■ **Descrizione del problema**: Sostituisci ovunque "screenshot" con "schermata" e riscrivi queste righe, lasciando invariato tutto il resto. Nella risposta ometti le immagini.

Voci sulla ricerca di parole ed elementi:
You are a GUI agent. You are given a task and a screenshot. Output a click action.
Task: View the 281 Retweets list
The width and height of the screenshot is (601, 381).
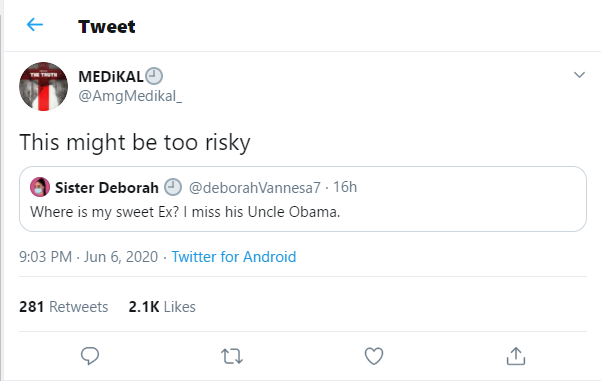click(64, 307)
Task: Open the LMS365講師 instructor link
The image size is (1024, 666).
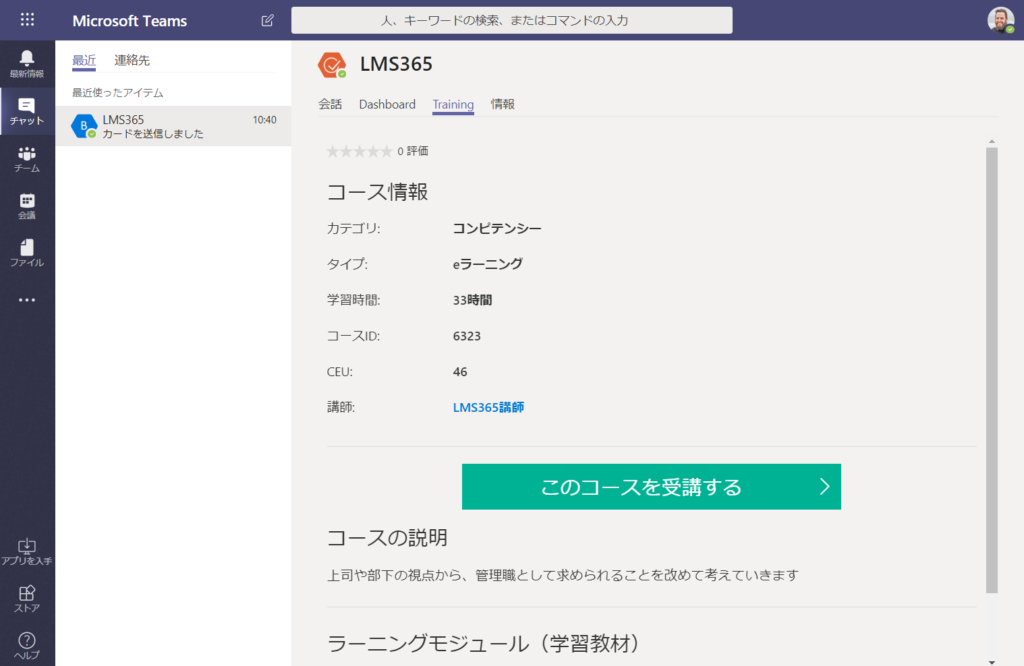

■ **Soluzione proposta**:
You are a GUI agent. You are given a task and a schermata. Output a click action.
Task: View the 281 Retweets list
The width and height of the schermata is (601, 381).
click(64, 307)
Task: Open the LMS365講師 instructor link
The image size is (1024, 666).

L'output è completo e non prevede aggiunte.